Obstacles to alcohol, drug treatment higher for rural Americans

Study finds fewer seek, continue treatment outside of urban areas.

Rural Americans are less likely to initiate care for substance use disorders and to receive ongoing care compared with those who live in urban areas, according to a new study.

When they do access care, people who live in less populated areas are more likely to have to go outside their provider network to receive treatment, which comes with higher out-of-pocket costs, found a team of researchers at The Ohio State University College of Public Health . Their study appears in the journal Health Services Research .

Wendy Xu

“If we find problems among this group, you know it’s going to be worse for everybody else.”

Looking at an employer-sponsored health care database, the research team examined data collected from 2016 through 2018 that included about 40 million adult patients each year.

Treatment rates for substance use disorders were low across the board – less than half of people received care.

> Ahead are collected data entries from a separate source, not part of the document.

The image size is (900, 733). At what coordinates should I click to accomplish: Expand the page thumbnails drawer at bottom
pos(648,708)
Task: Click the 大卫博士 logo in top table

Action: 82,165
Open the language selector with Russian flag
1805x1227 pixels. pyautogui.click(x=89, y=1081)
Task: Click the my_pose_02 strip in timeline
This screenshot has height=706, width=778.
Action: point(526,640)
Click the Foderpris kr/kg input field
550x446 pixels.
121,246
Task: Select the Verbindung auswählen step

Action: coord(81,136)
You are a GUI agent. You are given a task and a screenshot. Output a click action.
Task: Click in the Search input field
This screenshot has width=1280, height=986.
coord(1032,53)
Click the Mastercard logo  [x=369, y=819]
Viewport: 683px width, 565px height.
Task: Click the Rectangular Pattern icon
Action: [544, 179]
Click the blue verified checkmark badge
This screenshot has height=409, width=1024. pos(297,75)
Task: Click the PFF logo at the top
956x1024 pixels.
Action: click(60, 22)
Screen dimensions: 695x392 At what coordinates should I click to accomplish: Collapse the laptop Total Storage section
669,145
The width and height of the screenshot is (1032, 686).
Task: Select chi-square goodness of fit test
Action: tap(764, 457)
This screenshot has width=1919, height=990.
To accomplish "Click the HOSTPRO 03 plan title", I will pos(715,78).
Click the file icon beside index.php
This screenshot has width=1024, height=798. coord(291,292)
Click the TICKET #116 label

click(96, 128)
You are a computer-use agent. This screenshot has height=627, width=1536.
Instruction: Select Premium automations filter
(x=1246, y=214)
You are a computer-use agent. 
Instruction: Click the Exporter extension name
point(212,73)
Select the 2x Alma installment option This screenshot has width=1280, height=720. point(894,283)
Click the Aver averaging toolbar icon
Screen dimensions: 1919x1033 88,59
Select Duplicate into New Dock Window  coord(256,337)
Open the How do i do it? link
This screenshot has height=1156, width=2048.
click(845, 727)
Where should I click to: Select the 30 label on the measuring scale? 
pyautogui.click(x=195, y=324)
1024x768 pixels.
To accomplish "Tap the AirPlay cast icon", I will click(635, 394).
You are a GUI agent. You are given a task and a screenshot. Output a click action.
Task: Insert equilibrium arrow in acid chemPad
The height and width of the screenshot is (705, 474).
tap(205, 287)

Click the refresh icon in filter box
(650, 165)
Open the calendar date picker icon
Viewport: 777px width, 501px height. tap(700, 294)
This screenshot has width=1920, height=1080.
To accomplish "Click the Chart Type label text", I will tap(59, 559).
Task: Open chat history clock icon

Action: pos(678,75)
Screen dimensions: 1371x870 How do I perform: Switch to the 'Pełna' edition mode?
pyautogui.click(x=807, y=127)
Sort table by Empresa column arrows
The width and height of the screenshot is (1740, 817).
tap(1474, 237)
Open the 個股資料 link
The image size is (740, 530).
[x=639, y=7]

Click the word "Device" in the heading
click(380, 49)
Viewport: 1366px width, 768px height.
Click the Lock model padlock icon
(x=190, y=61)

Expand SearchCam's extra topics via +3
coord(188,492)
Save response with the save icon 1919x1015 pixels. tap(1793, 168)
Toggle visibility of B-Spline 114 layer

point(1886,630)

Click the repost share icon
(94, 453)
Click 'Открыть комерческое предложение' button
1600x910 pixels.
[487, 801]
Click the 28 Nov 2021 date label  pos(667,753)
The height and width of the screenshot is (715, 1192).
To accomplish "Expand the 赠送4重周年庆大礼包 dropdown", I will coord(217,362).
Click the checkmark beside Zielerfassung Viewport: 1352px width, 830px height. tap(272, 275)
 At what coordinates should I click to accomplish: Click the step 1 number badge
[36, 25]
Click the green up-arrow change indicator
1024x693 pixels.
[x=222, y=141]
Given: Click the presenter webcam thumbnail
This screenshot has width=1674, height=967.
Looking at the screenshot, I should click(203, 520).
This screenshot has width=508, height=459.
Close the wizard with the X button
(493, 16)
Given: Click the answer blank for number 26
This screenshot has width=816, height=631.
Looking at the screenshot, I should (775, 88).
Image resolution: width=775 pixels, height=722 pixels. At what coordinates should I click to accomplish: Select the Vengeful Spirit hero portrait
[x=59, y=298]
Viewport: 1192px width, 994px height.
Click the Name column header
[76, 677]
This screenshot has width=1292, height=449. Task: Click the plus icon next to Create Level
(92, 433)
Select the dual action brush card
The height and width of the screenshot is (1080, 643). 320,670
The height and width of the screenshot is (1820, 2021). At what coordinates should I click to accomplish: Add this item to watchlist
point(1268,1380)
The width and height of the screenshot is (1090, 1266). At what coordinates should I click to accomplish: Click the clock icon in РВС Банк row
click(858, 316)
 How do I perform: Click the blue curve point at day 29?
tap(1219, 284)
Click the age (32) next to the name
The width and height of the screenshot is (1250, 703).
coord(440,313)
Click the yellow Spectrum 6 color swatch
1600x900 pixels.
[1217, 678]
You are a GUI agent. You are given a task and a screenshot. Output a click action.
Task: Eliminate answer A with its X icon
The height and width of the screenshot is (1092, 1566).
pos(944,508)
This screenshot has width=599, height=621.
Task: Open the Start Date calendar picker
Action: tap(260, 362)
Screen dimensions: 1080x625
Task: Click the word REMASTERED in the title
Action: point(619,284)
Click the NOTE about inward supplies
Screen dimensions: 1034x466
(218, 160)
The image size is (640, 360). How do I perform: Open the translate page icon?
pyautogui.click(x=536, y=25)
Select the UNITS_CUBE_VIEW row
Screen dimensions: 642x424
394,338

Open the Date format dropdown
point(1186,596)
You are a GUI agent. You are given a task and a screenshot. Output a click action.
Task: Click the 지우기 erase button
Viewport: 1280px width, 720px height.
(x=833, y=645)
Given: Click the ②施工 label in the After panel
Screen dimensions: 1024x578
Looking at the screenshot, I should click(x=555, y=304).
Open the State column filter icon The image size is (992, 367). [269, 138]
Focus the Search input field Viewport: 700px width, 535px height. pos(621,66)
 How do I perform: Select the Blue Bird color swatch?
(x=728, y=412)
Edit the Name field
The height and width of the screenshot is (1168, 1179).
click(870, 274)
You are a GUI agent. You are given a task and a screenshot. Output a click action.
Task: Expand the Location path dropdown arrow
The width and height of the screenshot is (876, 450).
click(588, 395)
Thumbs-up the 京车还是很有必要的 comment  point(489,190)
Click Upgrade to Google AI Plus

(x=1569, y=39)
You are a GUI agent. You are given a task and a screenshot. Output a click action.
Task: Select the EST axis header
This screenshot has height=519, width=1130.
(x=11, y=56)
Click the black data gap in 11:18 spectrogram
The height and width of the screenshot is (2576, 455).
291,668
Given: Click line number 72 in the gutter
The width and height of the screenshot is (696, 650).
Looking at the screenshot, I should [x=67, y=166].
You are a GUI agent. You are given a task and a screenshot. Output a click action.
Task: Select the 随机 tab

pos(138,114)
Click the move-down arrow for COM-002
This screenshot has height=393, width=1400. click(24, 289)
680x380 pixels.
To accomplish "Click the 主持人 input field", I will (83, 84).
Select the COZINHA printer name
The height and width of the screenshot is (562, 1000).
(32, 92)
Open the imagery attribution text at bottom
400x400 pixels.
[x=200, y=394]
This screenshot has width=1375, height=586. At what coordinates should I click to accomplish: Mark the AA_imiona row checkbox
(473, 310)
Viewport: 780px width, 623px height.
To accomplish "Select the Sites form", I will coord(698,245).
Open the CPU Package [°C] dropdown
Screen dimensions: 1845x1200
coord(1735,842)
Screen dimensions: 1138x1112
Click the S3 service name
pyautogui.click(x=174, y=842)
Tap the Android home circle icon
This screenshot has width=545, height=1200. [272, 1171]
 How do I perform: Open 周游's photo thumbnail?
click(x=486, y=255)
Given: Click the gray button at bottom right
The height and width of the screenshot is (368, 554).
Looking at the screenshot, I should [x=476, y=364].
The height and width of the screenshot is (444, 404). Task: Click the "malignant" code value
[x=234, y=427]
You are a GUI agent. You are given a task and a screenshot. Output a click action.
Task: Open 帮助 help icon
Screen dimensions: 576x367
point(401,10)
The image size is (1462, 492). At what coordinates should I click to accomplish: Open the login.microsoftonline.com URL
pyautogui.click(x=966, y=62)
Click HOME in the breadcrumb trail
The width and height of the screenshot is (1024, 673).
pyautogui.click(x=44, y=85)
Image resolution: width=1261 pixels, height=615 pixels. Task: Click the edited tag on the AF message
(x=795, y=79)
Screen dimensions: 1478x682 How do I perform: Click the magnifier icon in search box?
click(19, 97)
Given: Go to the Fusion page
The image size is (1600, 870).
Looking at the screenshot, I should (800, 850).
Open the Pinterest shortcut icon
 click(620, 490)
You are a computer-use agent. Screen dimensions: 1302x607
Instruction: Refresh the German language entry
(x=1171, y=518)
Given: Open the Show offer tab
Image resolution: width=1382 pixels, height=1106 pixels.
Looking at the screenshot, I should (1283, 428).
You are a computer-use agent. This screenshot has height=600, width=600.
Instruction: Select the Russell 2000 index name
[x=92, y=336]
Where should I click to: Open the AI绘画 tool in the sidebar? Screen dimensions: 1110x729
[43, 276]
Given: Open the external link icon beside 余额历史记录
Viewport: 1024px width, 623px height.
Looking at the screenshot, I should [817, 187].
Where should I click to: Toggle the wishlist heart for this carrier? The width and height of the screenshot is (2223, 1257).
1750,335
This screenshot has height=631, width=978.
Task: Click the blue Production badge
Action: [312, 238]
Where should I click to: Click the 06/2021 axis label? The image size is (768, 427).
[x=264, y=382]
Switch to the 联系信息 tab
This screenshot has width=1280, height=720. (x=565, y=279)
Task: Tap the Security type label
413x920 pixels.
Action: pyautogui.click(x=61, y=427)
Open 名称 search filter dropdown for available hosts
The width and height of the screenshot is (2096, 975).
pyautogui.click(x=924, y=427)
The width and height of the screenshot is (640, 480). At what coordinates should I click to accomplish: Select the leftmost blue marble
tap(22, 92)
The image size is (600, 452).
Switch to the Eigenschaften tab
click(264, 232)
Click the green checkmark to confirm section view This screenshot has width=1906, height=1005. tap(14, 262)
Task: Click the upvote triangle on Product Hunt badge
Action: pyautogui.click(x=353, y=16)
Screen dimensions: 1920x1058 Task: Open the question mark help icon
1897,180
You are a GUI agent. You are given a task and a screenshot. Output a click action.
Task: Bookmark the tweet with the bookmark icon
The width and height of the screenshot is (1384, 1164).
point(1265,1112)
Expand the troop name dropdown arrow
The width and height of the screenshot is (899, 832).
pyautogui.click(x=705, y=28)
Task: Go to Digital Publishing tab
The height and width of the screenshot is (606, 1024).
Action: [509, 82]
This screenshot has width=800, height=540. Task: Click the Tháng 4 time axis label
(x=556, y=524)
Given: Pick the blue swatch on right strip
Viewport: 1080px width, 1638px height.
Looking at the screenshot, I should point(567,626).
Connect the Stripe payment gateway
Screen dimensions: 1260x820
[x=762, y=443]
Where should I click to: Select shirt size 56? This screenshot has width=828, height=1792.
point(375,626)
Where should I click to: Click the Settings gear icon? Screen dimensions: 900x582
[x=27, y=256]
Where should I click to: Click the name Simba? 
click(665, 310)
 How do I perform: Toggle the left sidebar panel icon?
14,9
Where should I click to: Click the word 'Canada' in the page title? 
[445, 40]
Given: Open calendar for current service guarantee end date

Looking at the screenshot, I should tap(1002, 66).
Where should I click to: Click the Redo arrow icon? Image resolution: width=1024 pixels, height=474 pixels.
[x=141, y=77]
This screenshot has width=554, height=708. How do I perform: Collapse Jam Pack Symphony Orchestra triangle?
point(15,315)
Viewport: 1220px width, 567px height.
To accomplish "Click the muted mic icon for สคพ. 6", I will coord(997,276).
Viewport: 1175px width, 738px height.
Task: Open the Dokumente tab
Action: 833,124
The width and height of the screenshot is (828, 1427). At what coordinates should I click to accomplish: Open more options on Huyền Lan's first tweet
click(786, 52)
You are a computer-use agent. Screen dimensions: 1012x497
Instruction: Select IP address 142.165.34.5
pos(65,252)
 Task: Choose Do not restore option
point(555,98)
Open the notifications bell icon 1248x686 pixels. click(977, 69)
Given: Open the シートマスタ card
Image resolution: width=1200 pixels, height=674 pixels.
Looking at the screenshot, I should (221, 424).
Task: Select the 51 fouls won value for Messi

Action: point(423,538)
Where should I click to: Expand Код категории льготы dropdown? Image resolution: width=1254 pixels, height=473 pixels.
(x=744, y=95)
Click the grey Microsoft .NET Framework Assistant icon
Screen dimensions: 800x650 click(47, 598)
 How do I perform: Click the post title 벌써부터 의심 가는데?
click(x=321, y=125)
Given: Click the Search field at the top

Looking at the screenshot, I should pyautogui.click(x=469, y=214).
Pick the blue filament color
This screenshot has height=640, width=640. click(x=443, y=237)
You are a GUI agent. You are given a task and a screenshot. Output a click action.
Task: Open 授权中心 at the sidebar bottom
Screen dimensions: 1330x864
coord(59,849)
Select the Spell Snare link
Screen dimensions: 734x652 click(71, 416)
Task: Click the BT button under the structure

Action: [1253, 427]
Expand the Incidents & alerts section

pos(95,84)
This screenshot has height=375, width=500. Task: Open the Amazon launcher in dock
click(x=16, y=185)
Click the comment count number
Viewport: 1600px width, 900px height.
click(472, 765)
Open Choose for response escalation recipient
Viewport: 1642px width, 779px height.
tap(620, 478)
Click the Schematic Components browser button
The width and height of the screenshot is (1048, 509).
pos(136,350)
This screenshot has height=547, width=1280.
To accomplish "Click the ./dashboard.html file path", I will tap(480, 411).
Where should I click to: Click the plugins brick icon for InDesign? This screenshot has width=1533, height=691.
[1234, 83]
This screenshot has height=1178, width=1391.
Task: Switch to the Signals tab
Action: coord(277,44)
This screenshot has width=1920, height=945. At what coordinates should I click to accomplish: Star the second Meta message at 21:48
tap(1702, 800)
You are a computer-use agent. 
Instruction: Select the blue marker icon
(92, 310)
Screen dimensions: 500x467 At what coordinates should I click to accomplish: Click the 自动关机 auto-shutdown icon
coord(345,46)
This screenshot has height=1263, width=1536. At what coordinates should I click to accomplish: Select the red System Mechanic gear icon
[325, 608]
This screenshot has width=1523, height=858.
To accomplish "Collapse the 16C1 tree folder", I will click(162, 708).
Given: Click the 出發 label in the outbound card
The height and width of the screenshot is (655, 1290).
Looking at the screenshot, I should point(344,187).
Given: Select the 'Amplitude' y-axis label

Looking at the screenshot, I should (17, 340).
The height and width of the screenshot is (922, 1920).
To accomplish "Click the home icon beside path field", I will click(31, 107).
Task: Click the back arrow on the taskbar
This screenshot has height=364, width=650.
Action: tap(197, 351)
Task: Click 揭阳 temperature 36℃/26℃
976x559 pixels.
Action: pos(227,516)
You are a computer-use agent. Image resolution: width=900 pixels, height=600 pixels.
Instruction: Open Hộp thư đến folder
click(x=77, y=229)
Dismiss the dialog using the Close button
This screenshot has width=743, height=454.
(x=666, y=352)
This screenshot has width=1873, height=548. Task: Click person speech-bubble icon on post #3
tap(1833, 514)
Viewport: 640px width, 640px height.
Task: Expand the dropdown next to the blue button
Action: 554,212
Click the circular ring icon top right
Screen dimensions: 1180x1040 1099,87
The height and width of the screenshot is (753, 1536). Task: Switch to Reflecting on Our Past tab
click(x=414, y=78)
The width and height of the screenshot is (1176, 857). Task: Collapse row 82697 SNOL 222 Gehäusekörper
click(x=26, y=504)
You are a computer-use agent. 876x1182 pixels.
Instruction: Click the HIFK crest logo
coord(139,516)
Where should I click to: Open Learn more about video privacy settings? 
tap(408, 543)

But the picture was worse for rural Americans.

Among the disparities found in the study:

  • Rural patients experienced lower treatment initiation rates for disorders involving alcohol (37% vs. 38%), opioids (41% vs. 44%) and other drugs (38% vs. 40%) compared to those in urban areas.
  •  Rural patients were also less likely than urban patients to engage in ongoing treatment for alcohol (15% vs. 17%), opioids (21% vs. 23%) and other drugs (16% vs. 18%).
  • More rural patients than urban patients received out-of-network initial treatment and continued treatment for drug use disorders other than alcohol and opioids. Rural patients were also more likely to pay higher rates for ongoing treatment for alcohol use disorders.

While substance use disorders and struggles finding and completing successful treatment are widespread concerns, matters are worse for those who live in rural areas, and this new research contributes more understanding about the obstacles people face, said Wendy Xu , the study’s senior author and an associate professor of health services management and policy at Ohio State.

“Rural areas are continuously plagued with a shortage of behavioral health providers and more limited health resources overall. These challenges are compounded by the fact that most insurance plans use managed care arrangements, some of which use highly limited provider networks,” Xu said.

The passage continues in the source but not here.